The word “rooted” is part of the coded language used by the Fed. It refers to a situation where workers believe that the price hikes that have already inflicted major reductions in their standard of living will continue and advance wage demands.

Since the June meeting, at least two Fed officials have backed the view that restrictive policies should continue.

Speaking in a webinar on Thursday, Fed Governor Christopher Waller said, “Inflation is just too high and doesn’t seem to be coming down. We need to move to a much more restrictive framework in terms of interest rates and policy, and we need to do it as soon as possible. »

Referring to the question of salaries, again in coded language, he said: “All we know about the expectations [is] once they are no longer anchored, you lose. The Fed was “determined to control” inflation. This means that it must be ensured that price increases do not lead to increased wage demands.

His view was echoed by another Fed governor, James Bullard, who supports a rate hike of another 75 basis points by the end of the month. Speaking at an event in Arkansas on Thursday, he said the economic situation was “already straining the credibility of the Fed with respect to its inflation target” of 2%.

These views are in line with the Fed’s June meeting. But since then there has been a change in global economic conditions, indicating the degree of turbulence in both the real economy and financial markets.

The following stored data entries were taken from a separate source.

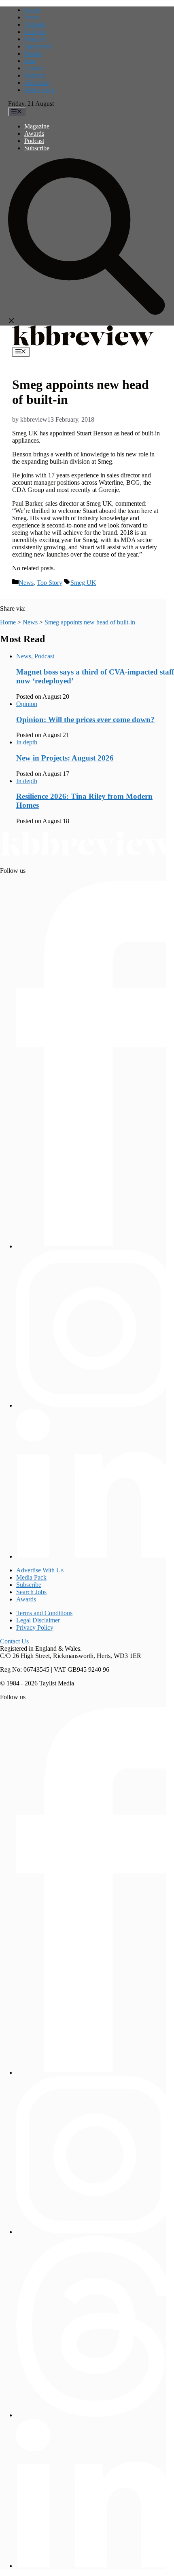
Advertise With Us (40, 1570)
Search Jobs (31, 1591)
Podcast (34, 140)
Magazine (36, 126)
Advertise (36, 82)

Due to the economic slowdown and fears of recession, prices for oil, metals and basic foodstuffs have fallen from their highs at the start of the year and there are signs of a slowdown in industrial activity. in the United States and Europe.

US GDP fell at an annualized rate of 1.6% in the first quarter. Initially, this was dismissed as some kind of blip, or statistical outlier, in the face of what was claimed to be a “strong” US economy.

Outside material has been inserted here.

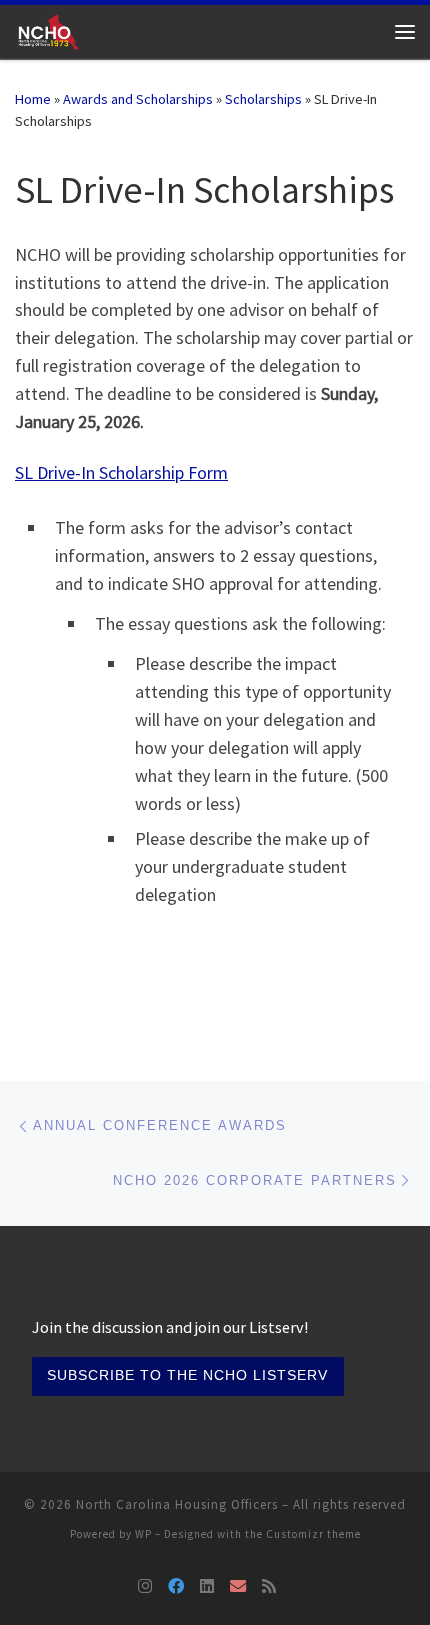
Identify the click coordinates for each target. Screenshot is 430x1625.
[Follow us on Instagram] (145, 1586)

But a closely watched index compiled by the Atlanta Fed forecast a 2.1% annualized contraction for the second quarter. And, in a sign of a growing labor market contraction, it was reported on Thursday that the number of new jobless claimants had hit a six-month high.

Another indicator of recession appeared in the bond market where the yield curve inverted. That is, the yield, or interest rate, of the 10-year Treasury note fell below that of the two-year debt, contrary to what is considered a normal situation where the yield on longer-term debt is higher than on longer-term debt. shorter-term bonds. The inversion of the yield curve has happened before all the recessions of the last 50 years.

The recessionary trends have led financial markets to believe that the Fed will be forced to back off from its interest rate hikes. In other words, after removing the punch bowl of cheap money, the Fed will soon be forced to return it and the speculative-based financial part can resume after a brief pause.

Stocks on Wall Street rose, with the S&P 500 posting its biggest gain this week since March and the interest-rate-sensitive NASDAQ enjoying the same result. The rise was also reflected in highly speculative stocks such as GameStop which jumped 15% on Thursday.

The sentiment behind the rises was summed up in a comment by Tatjana Greil Castro, head of public markets at a UK investment firm, at the FinancialTimes.

“Over the past few weeks, recession fears have been so strong that markets are expressing that no matter what central banks say, they will not have the ability to raise rates to the extent that they have indicated they will. “, she said.

The central bankers, who present themselves as the guardians of the interests of the economy and the mass of the population, have no idea of ​​its direction.

But one thing is certain: whatever the outcome of the current turmoil, as defenders of the interests of finance capital, in collaboration with all governments that serve the same interests, they will strive to make the working class pay by suppressing wage demands such as rising inflation, the imposition of recession, or a combination of both.